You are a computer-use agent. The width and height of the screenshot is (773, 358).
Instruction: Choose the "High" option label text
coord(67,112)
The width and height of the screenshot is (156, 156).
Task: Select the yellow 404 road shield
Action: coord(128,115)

• [What to produce]:
Rewrite these lines with "Medium" substituted for "High", leaving all other text unchanged.

• [Result]:
You are a computer-use agent. The width and height of the screenshot is (773, 358).
Instruction: Choose the "Medium" option label text
coord(67,112)
The width and height of the screenshot is (156, 156).
Task: Select the yellow 404 road shield
Action: coord(128,115)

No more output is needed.